Nonetheless, their high durability and efficiency make them ideal for material processing industries.
Reactive Ball Mills
This type includes the introduction of hydrogen gas which reacts with the material and enhances the attrition process.
These mills are similar to horizontal ball mills, but the additional requirement of hydrogen gas increases their running costs.
Although less common, they are also used in different industries like mining.
Based On Load Capacity/Size
There are two different types of ball mills based on the load capacity aspect.
Industrial Ball Mills
These ball mills have multiple drums interlinked to ensure thorough grinding and enable bulk production. This type can have any configuration or orientation.
Their high cost and greater space requirement make them more common in large-scale industries.
They are commonly used in factories or manufacturing plants, e.g., ceramic factories, cement plants, etc.
Planetary Ball Mills
This mill is a portable and lightweight modified version of vertical ball mills containing small milling balls.
Their portability and cheaper overall cost make them useful in research laboratories or small manufacturing plants.
Materials sciences laboratories often use these machines for teaching and experimentation purposes.
Based On the Discharge Mechanism
There are two types of ball mills when considering the discharge mechanism.
This type consists of at least one steel grater, which acts as a sieve and only lets finely powdered particles through the outlet section.
The remaining oversized particles are forced to undergo milling until they are adequately ground.
This configuration is commonly found in all horizontal ball mills. Other configurations like the vibratory and vertical mills also use similar mechanisms to filter large particles to grind them further.
Generally, this modification is found in all modern ball mills.
This ball mill type allows a natural overflow of finely powdered material through the outlet section when the material volume exceeds.
Its mechanism is analogous to how water overflows from a tub after filling it up.
This type does not use a suction system which cuts down the cost, but this makes this ball mill more time-consuming due to a slower rate of material transportation.
These mills are rarely used in the industry nowadays.
Wet Ball Milling Vs. Dry Ball Milling
Wet ball milling utilizes a slurry of water or anhydrous ethanol to move and carry the milling material in and out of the drum. In contrast, dry ball milling does not use any liquid medium.
|Parameter||Wet Ball Milling||Dry Ball Milling|
|Electricity consumption||Relatively lower||Relatively higher|
|Applicable Materials||Insoluble materials||All materials|
Difference between wet and dry ball milling processes
The power consumption in wet ball milling is lower due to more efficient grinding and blending even at lower RPMs.
Wet ball milling is suitable for insoluble materials like copper ores, iron ores, phosphate ores, etc., whereas dry ball milling is preferable for materials vulnerable to water contamination, like cement and marble.
Dry ball milling has a noisier operation, and the finely powdered material might leak from the drum inlet and exit ports and diffuse into the surrounding air, causing air pollution. This is not the case in wet ball milling.

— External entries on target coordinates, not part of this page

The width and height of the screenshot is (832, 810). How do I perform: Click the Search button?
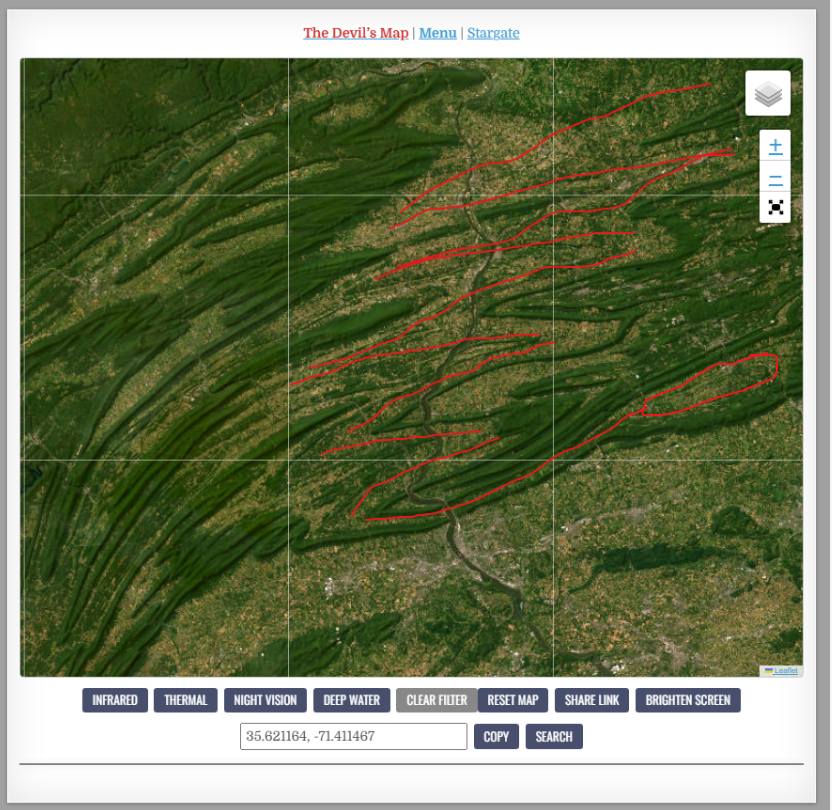(x=553, y=737)
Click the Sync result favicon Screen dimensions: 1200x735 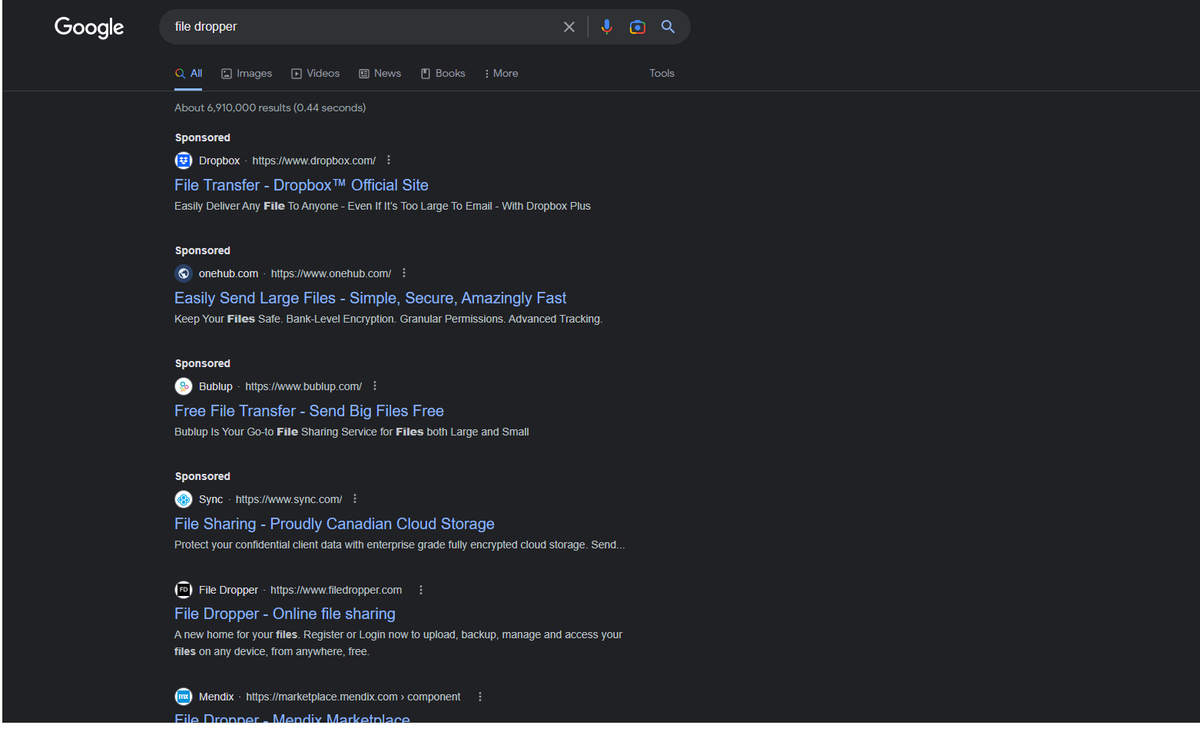(183, 498)
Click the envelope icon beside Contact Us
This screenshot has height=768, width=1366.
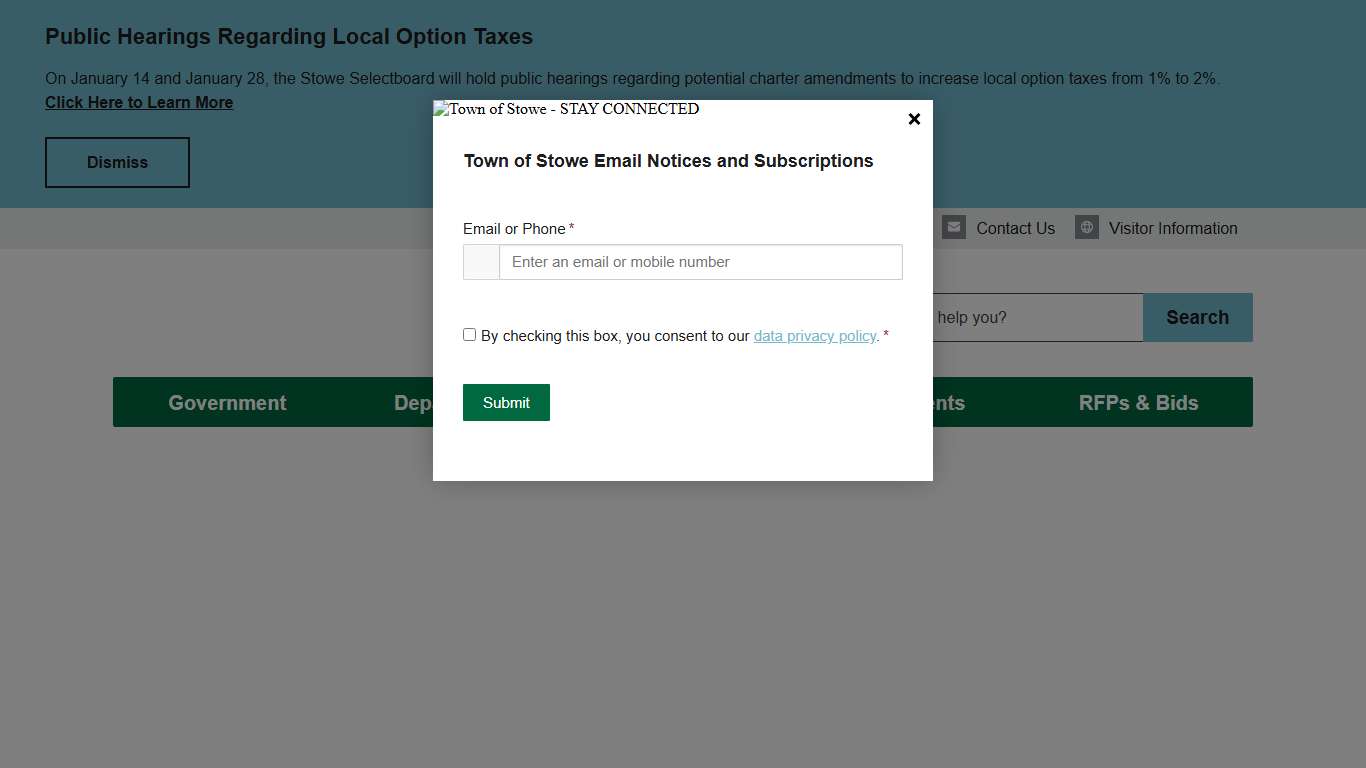click(x=953, y=228)
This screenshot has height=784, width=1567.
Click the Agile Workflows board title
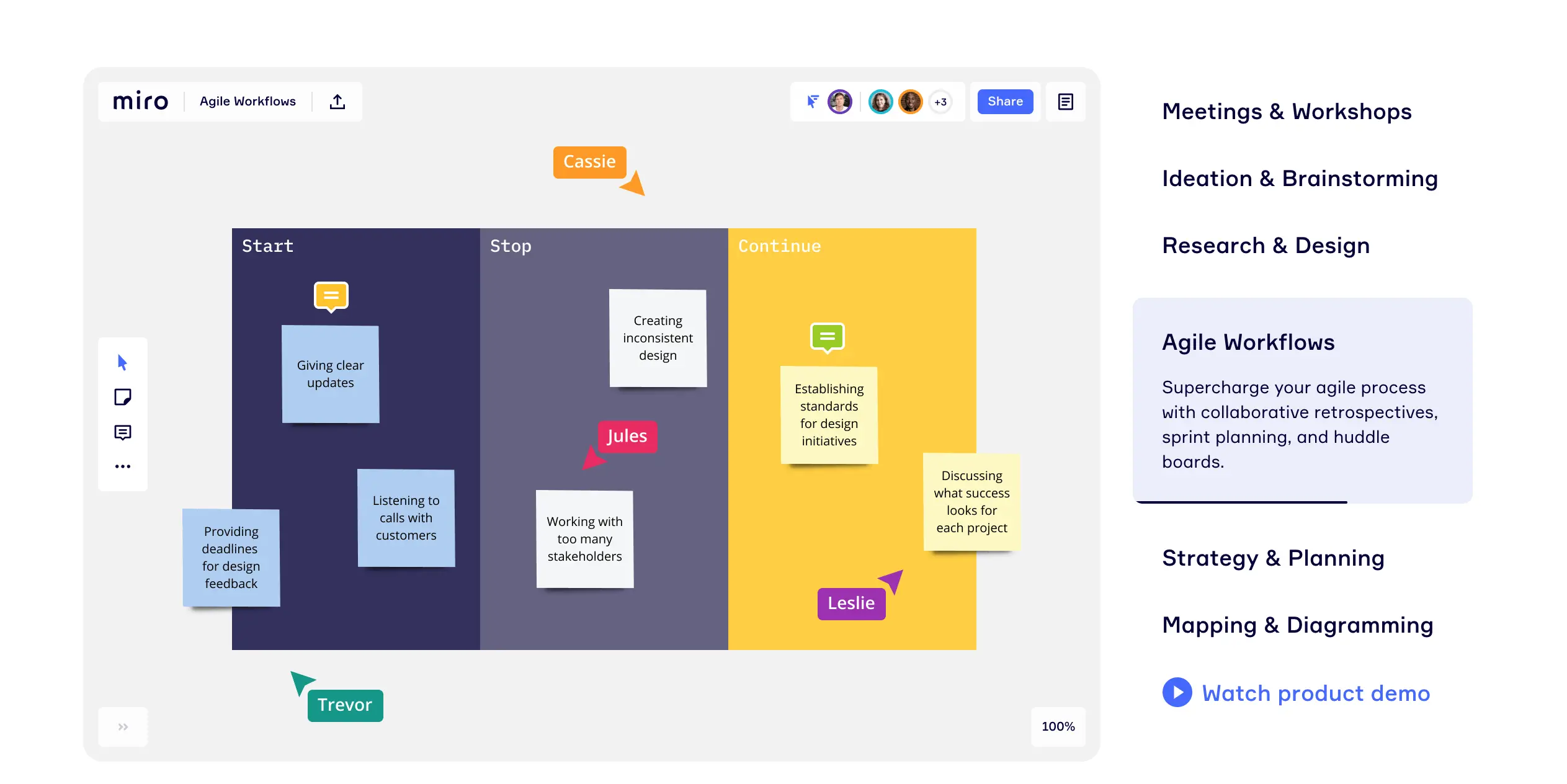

Furthermore, the slurry in wet ball mills absorbs the heat dissipated during the milling process, ensuring that the heat is not released into the surrounding air.
Based on these factors, wet ball milling is comparatively more eco-friendly than dry ball milling.
However, the presence of a liquid medium results in various maintenance issues, increasing the overall cost of wet ball milling.
Frequently Asked Questions (FAQ)
How is a ball mill cleaned?
A ball mill is cleaned by pouring an alcohol-based cleaning solvent into the milling drum and rotating it for about 5 minutes. This step is repeated about three times, after which cotton or cellulose paper is used for drying and wiping the inner surface.
Can glass undergo ball milling?
Yes, glass can undergo ball milling, but the contamination of air with glass dust can cause static discharge. Therefore, it is important to follow the safety procedures when ball-milling glass.
What is the capacity of industrial ball mills?
Industrial ball mills usually have a capacity of 10 to 25 tons per hour.